Sachzwänge und Trauer

«Viele Eltern haben das Gefühl, nicht selber agieren zu können, weil viele Sachzwänge das Handeln bestimmen», schreibt die Fachstelle SIDS (siehe unten). Es ist dehalb sehr hilfreich, wenn eine begleitende Person, eine Drittperson oder der Seelsorger der Gemeinde zur Seite steht - eine Person, die nicht im gleichen Mass betroffen ist wie die Eltern. Sie kann sich darum kümmern, den Eltern genügend Freiraum zu verschaffen, damit diese selber handeln können.

Dies ist von unschätzbarem Wert für das Gelingen der Trauerarbeit. Denn wer seinen Abschied vom Kind nicht bewusst miterlebt und vollzogen hat, kann dies später nur schwer aufarbeiten.
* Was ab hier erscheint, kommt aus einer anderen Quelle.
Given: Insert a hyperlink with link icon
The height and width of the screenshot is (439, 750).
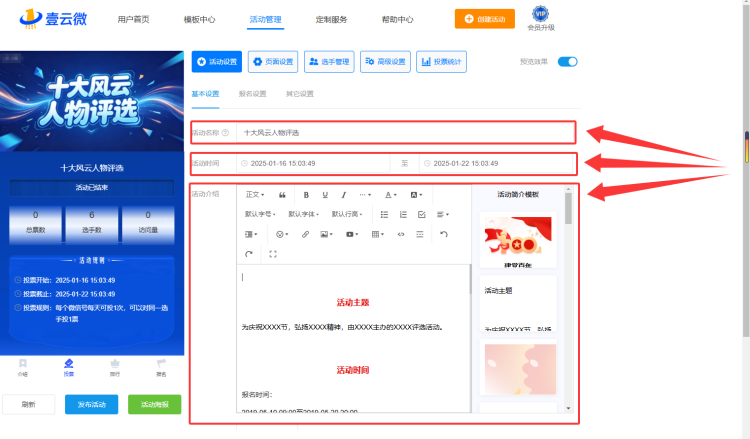Looking at the screenshot, I should [305, 234].
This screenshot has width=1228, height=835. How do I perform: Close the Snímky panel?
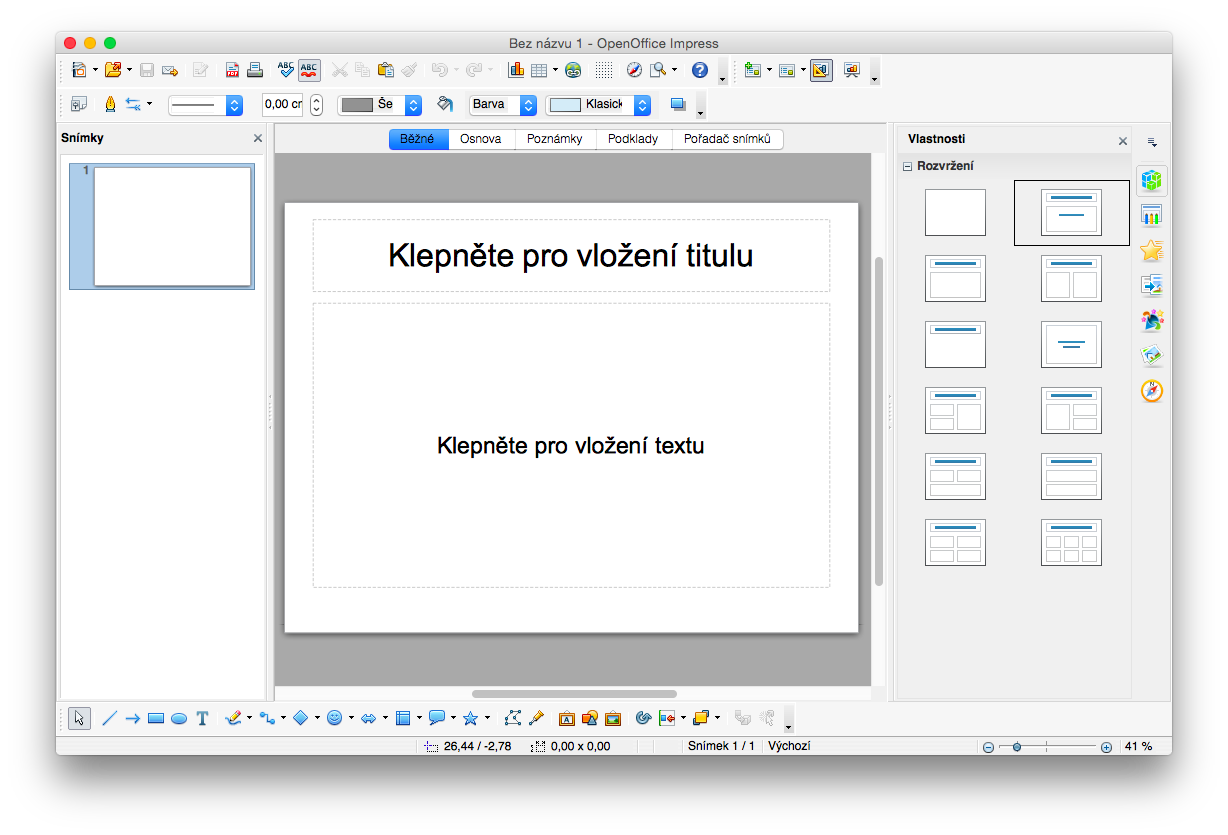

«Vieles entschieden die Eltern nach Lektüre von Büchern und nach Gesprächen aus dem Bauch heraus, wie sie es machen wollten. Und später stellte sich heraus, dass es für ihre Verarbeitung das optimale Vorgehen war», schreiben die beiden Kleinkinderzieherinnen Barbara Hulliger und Michèle Python in ihrer Abschlussarbeit zum Thema Trauer im Kapitel über den plötzlichen Kindstod.

Wesentlich für das Gelingen der Trauerarbeit ist, dass den Eltern die Entscheidung, was mit ihrem toten Kind passieren soll, nicht abgenommen wird.

Trauer der Kinder

Wenn es Geschwister gibt, sollten diese in den Prozess des Abschiednehmens mit einbezogen werden. Oft sind die leidenden Eltern sehr mit sich selbst beschäftigt, so dass sie vergessen, ihre Trauer zu teilen. Die Bedürfnisse der Kinder, die auf ihre Weise verstehen wollen, was passiert, müssen auch wahrgenommen werden. Werden die verbliebenen Kinder von den Eltern emotional ausgegrenzt, können sich in ihnen unter Umständen selbst Schuldgefühle entwickeln.

Jeder Mensch verarbeitet die Trauer individuell und zieht sich innerlich in einen eigenen Bereich dafür zurück. Das kann eine zeitweilige Entfernung voneinander zur Folge haben. Rituale können hier helfen, da sie über gemeinsame Erinnerungen wieder Verbundenheit schaffen.